Nitelikli İş Yoksa Ekonomik Dönüşüm de Yok
Verimliliği yüksek sektörlere geçiş, sürdürülebilir büyüme ve teknoloji yatırımları ancak nitelikli iş gücüyle mümkün olabilir. Sanayi 4.0, yapay zekâ, yeşil ekonomi gibi dönüşümler yalnızca teknolojik değil aynı zamanda sosyal bir dönüşümü de zorunlu kılmaktadır.
Kaliteli iş stratejisinin uygulanmadığı bir ekonomik yapı, düşük ücret – düşük üretkenlik tuzağı içinde sıkışır. Bu tür ekonomiler, rekabette fiyat baskısına dayalı modele mahkûm olur ve uzun vadede toplumsal refahı artıramaz. Bunun en somut göstergesi “çalışan yoksulluğu” dur. Gelir güvencesi olmayan işlerde çalışan milyonlarca kişi ekonomik büyümeden pay alamamakta, sosyal devlet mekanizmaları ise yüksek maliyet altında kalmaktadır.
Türkiye İçin Yol Haritası
Türkiye uzun süredir yüksek istihdam yaratmayı hedefleyen programlar yürütüyor, ancak iş kalitesinin artırılması konusunda daha derinlikli politikalara ihtiyaç var. Kayıt dışılığın azaltılması, ücret erozyonunun engellenmesi, sendikal hakların genişletilmesi ve sosyal güvenlik sisteminin sürdürülebilirliği bu politikanın temel taşları olmalıdır.
Ayrıca işgücü piyasasının geleceği açısından:
Dijital ve yeşil dönüşüm alanlarında yeni meslek haritaları çıkarılmalı,
Freelance ve platform çalışanlarına yönelik yeni hukuki statüler oluşturulmalı,
Kamuda ve özel sektörde eşit işe eşit ücret ilkesi hayata geçirilmelidir.
Bütün bunların ötesinde kaliteli iş stratejisi, yalnızca bir ekonomik hedef değil aynı zamanda demokrasi, sosyal adalet ve insan hakları hedefidir.

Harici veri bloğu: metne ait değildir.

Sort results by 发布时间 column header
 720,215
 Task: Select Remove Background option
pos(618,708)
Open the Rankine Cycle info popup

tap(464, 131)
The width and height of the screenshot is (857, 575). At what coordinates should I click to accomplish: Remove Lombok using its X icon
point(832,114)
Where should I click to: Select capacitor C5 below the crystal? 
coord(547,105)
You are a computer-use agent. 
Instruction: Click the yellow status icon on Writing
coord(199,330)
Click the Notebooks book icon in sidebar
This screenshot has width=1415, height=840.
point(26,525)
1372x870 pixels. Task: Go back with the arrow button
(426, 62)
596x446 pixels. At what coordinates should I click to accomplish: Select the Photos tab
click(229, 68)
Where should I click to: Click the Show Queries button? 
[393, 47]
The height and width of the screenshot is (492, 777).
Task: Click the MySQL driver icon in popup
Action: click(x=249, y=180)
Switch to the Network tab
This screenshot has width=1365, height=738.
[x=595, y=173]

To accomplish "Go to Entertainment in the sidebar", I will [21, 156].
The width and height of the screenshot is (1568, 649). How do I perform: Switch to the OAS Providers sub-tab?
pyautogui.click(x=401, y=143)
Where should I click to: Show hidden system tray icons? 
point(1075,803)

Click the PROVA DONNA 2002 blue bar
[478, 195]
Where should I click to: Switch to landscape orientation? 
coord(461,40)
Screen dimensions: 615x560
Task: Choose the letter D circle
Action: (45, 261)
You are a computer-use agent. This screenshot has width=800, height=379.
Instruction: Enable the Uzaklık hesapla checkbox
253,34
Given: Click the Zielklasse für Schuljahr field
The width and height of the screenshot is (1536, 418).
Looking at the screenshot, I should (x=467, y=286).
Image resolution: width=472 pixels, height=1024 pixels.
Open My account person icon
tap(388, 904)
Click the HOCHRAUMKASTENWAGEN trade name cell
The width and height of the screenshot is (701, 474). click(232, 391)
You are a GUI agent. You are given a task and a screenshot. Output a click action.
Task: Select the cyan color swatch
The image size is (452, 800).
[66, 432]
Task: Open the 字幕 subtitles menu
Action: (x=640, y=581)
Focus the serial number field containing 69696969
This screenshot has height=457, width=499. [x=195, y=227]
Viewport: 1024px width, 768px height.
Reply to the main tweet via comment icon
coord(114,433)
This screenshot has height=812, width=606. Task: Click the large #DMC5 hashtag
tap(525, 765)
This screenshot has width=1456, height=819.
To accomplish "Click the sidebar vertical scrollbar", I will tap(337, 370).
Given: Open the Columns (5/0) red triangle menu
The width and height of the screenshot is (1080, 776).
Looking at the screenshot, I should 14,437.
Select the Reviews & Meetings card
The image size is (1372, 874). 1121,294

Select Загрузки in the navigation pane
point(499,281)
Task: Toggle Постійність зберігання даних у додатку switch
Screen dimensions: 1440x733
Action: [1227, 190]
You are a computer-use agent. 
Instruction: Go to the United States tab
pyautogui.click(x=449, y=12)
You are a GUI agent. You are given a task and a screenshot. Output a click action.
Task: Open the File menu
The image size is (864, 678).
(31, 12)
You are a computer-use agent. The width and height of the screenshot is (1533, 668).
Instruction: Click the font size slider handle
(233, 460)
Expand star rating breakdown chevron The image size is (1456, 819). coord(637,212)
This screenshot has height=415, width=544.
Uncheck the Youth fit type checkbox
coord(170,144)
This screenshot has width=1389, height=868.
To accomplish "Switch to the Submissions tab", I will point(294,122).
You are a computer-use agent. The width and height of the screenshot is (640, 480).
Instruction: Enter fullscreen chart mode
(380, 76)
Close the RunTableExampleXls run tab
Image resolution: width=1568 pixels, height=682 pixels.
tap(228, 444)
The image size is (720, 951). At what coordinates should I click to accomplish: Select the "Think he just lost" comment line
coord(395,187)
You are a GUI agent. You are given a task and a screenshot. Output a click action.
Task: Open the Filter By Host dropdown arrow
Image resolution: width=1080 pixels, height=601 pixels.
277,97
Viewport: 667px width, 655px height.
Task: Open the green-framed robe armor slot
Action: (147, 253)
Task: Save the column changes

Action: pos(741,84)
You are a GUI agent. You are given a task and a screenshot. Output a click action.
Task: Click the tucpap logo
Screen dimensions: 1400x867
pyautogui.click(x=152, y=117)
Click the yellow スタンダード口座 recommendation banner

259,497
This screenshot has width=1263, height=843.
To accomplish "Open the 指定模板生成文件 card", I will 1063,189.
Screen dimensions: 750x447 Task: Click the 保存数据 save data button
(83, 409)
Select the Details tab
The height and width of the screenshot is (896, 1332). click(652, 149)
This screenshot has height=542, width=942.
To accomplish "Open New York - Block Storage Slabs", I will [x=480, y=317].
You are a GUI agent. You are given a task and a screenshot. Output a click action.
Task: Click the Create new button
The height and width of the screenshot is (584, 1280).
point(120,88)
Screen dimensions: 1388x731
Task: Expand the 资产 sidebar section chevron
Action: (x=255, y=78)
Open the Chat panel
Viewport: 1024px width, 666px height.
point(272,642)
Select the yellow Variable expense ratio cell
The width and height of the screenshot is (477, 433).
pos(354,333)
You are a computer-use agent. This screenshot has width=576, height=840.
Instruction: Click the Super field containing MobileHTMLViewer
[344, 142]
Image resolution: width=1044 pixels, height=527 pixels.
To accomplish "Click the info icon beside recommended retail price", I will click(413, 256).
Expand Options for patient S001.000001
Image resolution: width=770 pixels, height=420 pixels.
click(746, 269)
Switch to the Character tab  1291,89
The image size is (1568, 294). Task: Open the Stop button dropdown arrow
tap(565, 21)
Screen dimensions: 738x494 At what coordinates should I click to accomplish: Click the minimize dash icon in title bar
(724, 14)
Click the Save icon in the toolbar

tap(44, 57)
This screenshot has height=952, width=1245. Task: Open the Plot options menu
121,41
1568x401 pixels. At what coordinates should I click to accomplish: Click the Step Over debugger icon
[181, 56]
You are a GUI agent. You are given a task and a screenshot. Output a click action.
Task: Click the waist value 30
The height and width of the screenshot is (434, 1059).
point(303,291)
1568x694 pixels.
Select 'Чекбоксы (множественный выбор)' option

Çalışanların işyerinde söz sahibi olduğu, emeğin saygı gördüğü, yaşam standardının yükseldiği bir ortam, aynı zamanda daha barışçıl, daha katılımcı bir toplum yaratır.
Sonuç: Kaliteli İş, Kaliteli Gelecek
Bugün dünyada tartışılan temel mesele yalnızca işsizlik değil güvencesiz istihdamdır. İnsanların çalıştığı halde geçinemediği, sosyal olarak kendini koruyamadığı, iş güvencesinin olmadığı bir düzende ne büyüme sürdürülebilir ne de toplumsal huzur.
Kaliteli işler stratejisi, yalnızca çalışanları değil, işverenleri, ekonomiyi ve devleti ilgilendiren bir temel dönüşüm çağrısıdır. Türkiye’nin rekabetçiliği artırma hedefi ile sosyal devlet ilkesini koruma mücadelesinin ortak paydası “kaliteli iş” yaklaşımı olabilir.
Bu nedenle artık sorulması gereken soru “Kaç kişi çalışıyor?” değil; “Nasıl çalışıyorlar?” sorusudur.
Gerçek refah, ancak emek onurunun güçlendirildiği bir toplumda mümkündür.